PASSAGE PROVIDED:
There are a few I haven’t seen yet, and I’ve only seen one or two episodes of a few shows, but so far, this fall season has stunk to high heaven as far as new comedies go. I’m not sure there are any that I am going to watch on a regular basis save one: Man Up. Which I will watch a handful more episodes of, because that’s all there are. It has, of course, been canceled.

Man Up is one of three Men in Crisis shows coming out, which the press has made a big deal of. I haven’t seen the other two. One has not only already been canceled, but has already gone off the air. But Man Up is, or was, a winner. Partially because it’s not the woe-is-manhood demonstration that it was cracked up to be. The first episode centers on masculinity as the main character, Will Keen, tries to deal with what to give his about-to-be-a-man son. But from there it’s a three-sided buddy comedy with Keen, Star Wars fanatic Kenny, and mildly effeminate Craig.

DATA LINES:
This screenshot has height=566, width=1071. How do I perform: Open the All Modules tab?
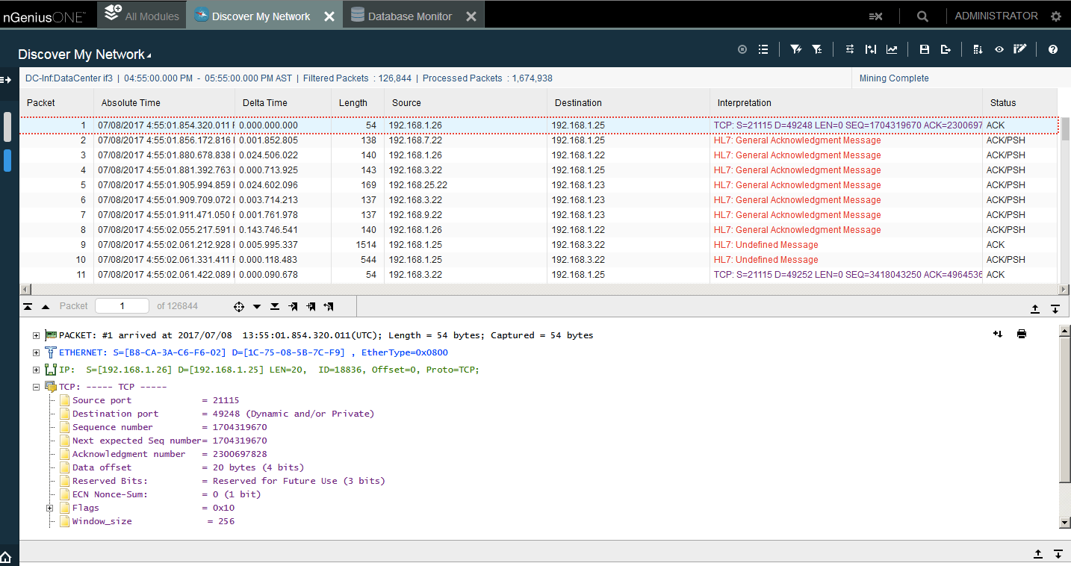click(143, 16)
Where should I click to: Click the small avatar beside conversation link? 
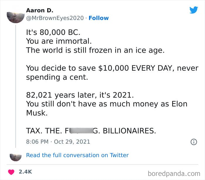[x=16, y=157]
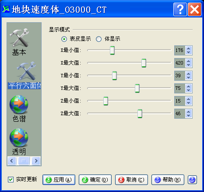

REQUIRED WORK:
In the passage about this fall's new comedies, what is the name of the main character of Man Up? The material has no connection to the passage about this fall's new comedies.

REPLY TO THE EXERCISE:
Will Keen